Focusing on the fame game.

June 26, 2011

It’s funny how fame can brush up against us ordinary folk, like a butterfly flitting past our faces while we daydream in the hammock on a lazy summer day.

Tina Turner once waved and smiled at me as she bee-lined through the lobby of the theatre I managed, a brief glimmer of appreciation for the fact I’d roped off a row of seats so she and her entourage could sneak in after the lights went down.

As an entertainment reporter, I’ve interviewed the likes of Arnold Schwarzenegger, Sean Astin, director Curtis Hanson and author Anne Rice.

And now, it turns out, I also have a connection with Richard Lam.

Right about now, you’re probably asking yourself Richard who? He’s the photographer who, while in the employ of Getty Images, snapped the photo of the couple kissing as chaos swirled them during the Stanley Cup riot in Vancouver (see photo with this post).

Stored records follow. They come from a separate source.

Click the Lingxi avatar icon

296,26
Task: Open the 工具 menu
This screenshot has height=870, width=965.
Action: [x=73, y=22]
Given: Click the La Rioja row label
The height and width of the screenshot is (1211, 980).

Richard and I once worked together at the Langley Times. During my 11 years with the newspaper, I saw several weekend-slash-holiday relief photographers come and go and Richard was one of them. I can’t honestly say I knew him well but I did consider us friends and so am going to bask in a bit of his glory, in one of those “Hey, I know that guy” moments.

I have to admit to being dubious when I first saw the photo of Australian Scott Jones lying in the middle of the street with his new Canadian girlfriend, Alex Thomas.

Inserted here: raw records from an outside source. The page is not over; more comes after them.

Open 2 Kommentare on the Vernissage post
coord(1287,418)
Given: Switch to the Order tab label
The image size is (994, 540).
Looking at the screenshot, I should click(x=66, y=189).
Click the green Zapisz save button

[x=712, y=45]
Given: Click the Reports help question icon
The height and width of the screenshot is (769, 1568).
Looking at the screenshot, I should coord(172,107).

My initial thought was that the shot had been set up. One of those, “Yo, buddy, take our photo while we pretend to make out in the middle of this riot. It will look so cool on my Facebook page.”

It was either that or one of those moments of wild, unleashed, unbridled passion where you just want to holler, “Hey, you two! Get a room! Preferably one without burning cars.”

But, according to quotes from Richard, and amateur video that has since emerged, the photo is genuine, that after being knocked over by the police riot squad, Scott is consoling Alex as madness reigns around them.

Richard admitted he didn’t even know he had taken a shot that would eventually become an Internet sensation and be printed in newspapers all over the world (including both major dailies here in New Zealand) until a fellow photographer saw it on a Getty computer as Richard’s memory card was being downloaded.

It seems Richard was fortunate enough to be in the right place at the right time with a camera. I know the feeling. Not the international acclaim, mind you, but the thrill of capturing a random, candid moment. I favour photographing people going about their lives, usually at markets or fairs or parades or other public gatherings, and am constantly amazed at what I called “happy accidents.”

That’s where I’ve captured – via a combination of good fortune, good timing and having a good camera pressed to my face at that precise instant – an expression, a gesture that defies that subject at that exact moment in time.

Of course, my minor masterpieces are consigned to my Flickr page and are seldom recognized, never mind lauded and applauded like Richard’s shot.

Meaning that, once again, I shall have to content myself with sidling up to fame and waving madly in the background.